Hyperparameter suggestions

These are starting points. Not laws.

  • Learning rate: 5e-5 to 5e-4, depending on dataset size and objective.
  • Batch size: as large as fits, or simulate with gradient accumulation.
  • Sequence length: 128-512 for small runs.
  • Epochs: 1-5 for small corpora.
  • Precision: bf16 if available; otherwise fp16 or fp32.
  • Warmup: small fraction of total steps.

Hints

  • Clean the corpus first. Duplicates and junk distort tiny runs fast. See explainer §2.1.
  • Keep the format consistent. If training examples have different separators every few rows, the model learns noise. See explainer §3.3.
  • Use a small LR at first. Tiny corpora + big LR = catastrophic forgetting or unstable loss. See explainer §3.4 and §5.1.
  • Track effective batch size. If memory is tight, use accumulation and write down the formula. See explainer §5.3.
  • Checkpoint the run. Even a small local job can crash. See explainer §5.4.
  • Stop from eval, not ego. If train loss falls but samples get worse, stop. See explainer §5.5.

Common pitfalls

  • Forgetting a held-out split.
  • Training on duplicate-heavy text.
  • Using inconsistent prompt separators.
  • Using too high a learning rate and then blaming the model.
  • Reporting only train loss.
  • Claiming "the model improved" without before/after samples.
  • Comparing outputs at different decoding settings and calling it a fair test.
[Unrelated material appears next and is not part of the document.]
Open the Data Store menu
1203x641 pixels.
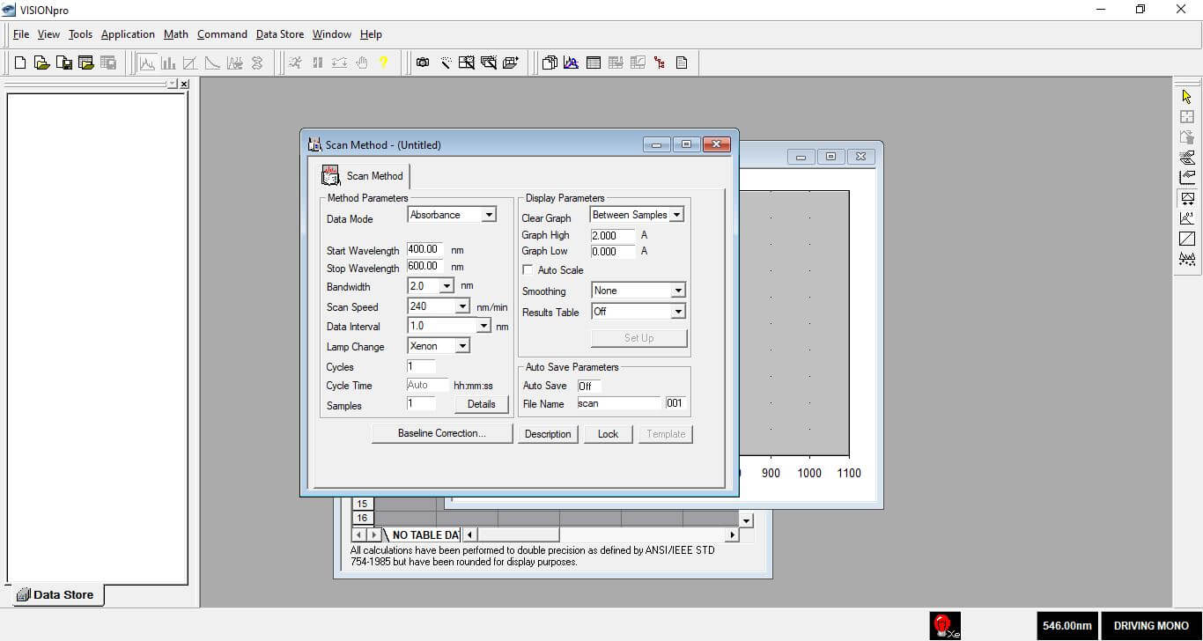point(279,34)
What to demonstrate in the writeup

  • Why this corpus was chosen.
  • What cleaning you did.
  • Exact training format.
  • Hyperparameters and why you picked them.
  • Perplexity before and after.
  • Three sample generations before and after.
  • One failure → fix note mapped to explainer §6.1.
  • One sentence on whether the run risked catastrophic forgetting.

Optional stretch goals

  • Try two data formats and compare.
  • Try one run with accumulation and one without.
  • Compare plain text continuation versus instruction-style formatting.
  • Build a tiny chosen/rejected set and write a note on how DPO would differ conceptually.

LinkedIn post template

Fine-tuned GPT-2 this week on a narrow domain corpus.

Before tuning, the model sounded generic. After tuning, the outputs picked up the domain vocabulary and structure much more reliably.
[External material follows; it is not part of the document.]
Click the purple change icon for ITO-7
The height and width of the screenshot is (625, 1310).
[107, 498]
Three things that stood out: 1. Data cleaning mattered more than I expected. 2. Prompt / chat formatting changed behavior a lot. 3. Small LR decisions mattered because over-tuning can erase general behavior.

Biggest lesson: a pretrained model is the wiki reader. Fine-tuning is the shadowing. If the shadowing is messy, the behavior is messy.

Repo / notes: [link]

Why this hands_on_lab matters

Many people can repeat the words pretraining, SFT, and RLHF. Far fewer can connect those stages to actual training knobs. This hands_on_lab gives you the bridge. You will feel what small-data tuning changes, what it does not change, and how easily formatting and learning-rate mistakes show up in practice.